Fixed mindset sneaks into our lives and nearly incapacitates us. It doesn’t completely preclude us from hard work — no one would dispute that Stanford students are among the hardest workers of all.
But it keeps us succeeding only in those areas we feel safe in (why do I pretend to be a ditz at math in front of my uber-achieving friends when I shone at it before?), and it turns every midterm into doomsday. If we’re working our butts off and still not achieving to the level of our peers, what does that say about us?
The thing is, hard work doesn’t cut it when we don’t believe in ourselves in the first place. If we’re undermining ourselves at every turn, consciously or subconsciously, no amount of effort will be enough.
No, what a mind really needs to succeed at something is that spark, that click, that “I get it!” That feeling you get when you’ve realized how to become good at something. You know what I’m talking about. We’ve all felt it — that spark of understanding, excitement, fascination with the beauty of a subject or the art of excelling at it. It’s that thing we lost about two weeks after we got here.
What we need to realize is that we can still feel that spark without being the best. It’s there, lurking just beneath the surface of our fears and self doubts and self impairments. Each and every one of us has the ability to reach for it. And what’s more, it’s not a matter of simply choosing what is easiest or most natural. We can each find our spark in whatever area we choose.
To regain our spark, we need only regain our confidence. Sound hard? Did you shy away as things got more difficult in high school? If so, you wouldn’t be here!
College is when fixed mindset really hits hard. It’s this sense that we’re “stuck” here, wherever we are, at B’s in science, “bad at writing,” “techie,” “fuzzy,” cut out for one thing, not cut out for another. Many of us felt we were “stuck” at the top in high school, and now we feel like we’re stuck at subpar…as smaller fish in a pond of giants.
But in reality, we’re no normal fish. We’re superfish, with infinite growing capacity. Who cares if there’s a bigger fish right now? That other fish is irrelevant. What matters is our own personal amount of growth, and the beauty and excitement of the process of growing.

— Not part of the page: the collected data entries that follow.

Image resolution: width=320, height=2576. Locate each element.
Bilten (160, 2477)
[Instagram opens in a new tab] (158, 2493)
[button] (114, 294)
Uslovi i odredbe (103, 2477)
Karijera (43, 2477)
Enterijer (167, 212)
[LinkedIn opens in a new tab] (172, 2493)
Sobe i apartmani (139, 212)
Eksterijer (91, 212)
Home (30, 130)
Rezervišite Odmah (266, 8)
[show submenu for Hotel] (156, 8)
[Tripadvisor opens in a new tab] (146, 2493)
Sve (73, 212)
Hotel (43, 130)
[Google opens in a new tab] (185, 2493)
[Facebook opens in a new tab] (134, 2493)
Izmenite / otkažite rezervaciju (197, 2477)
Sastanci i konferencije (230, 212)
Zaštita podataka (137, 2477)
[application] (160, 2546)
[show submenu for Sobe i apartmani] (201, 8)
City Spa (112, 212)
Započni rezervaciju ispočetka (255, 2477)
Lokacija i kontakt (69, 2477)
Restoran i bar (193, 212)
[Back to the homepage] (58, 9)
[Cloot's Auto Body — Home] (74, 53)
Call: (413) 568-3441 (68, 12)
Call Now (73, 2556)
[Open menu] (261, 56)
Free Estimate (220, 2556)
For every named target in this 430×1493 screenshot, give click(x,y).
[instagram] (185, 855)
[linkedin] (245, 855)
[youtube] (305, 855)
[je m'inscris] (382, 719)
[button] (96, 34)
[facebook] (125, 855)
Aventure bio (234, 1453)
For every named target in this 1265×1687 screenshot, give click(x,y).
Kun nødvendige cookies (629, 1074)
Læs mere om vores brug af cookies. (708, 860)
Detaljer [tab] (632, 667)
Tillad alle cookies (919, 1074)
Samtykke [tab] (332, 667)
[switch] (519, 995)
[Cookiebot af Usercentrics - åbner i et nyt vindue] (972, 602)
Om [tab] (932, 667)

What’s more: as the fish in the pond grow, the super pond, grows as well. That’s right. Our pond, Stanford, gets bigger — the school itself improves and achieves more as it expands to accommodate us. And as our growth leads us to extend our reach, achievement and impact, the world itself gets bigger.
Improvement, forward progress — this is the result of what happens when we truly dedicate ourselves to the art of developing ourselves and pushing ourselves to the — wait — limits? There aren’t any! Isn’t that exciting?
We’re at Stanford. Not only do we have a responsibility to ourselves to explore our potential, we have a responsibility to the world. Get out there. Get your growth mindset on. Start changing yourself, start changing the world. We’re in the place with possibly the most opportunities on Earth. Wouldn’t it be sad if we passed them by simply because we couldn’t get past our own insecurities?
Stanford recognized your potential; will you?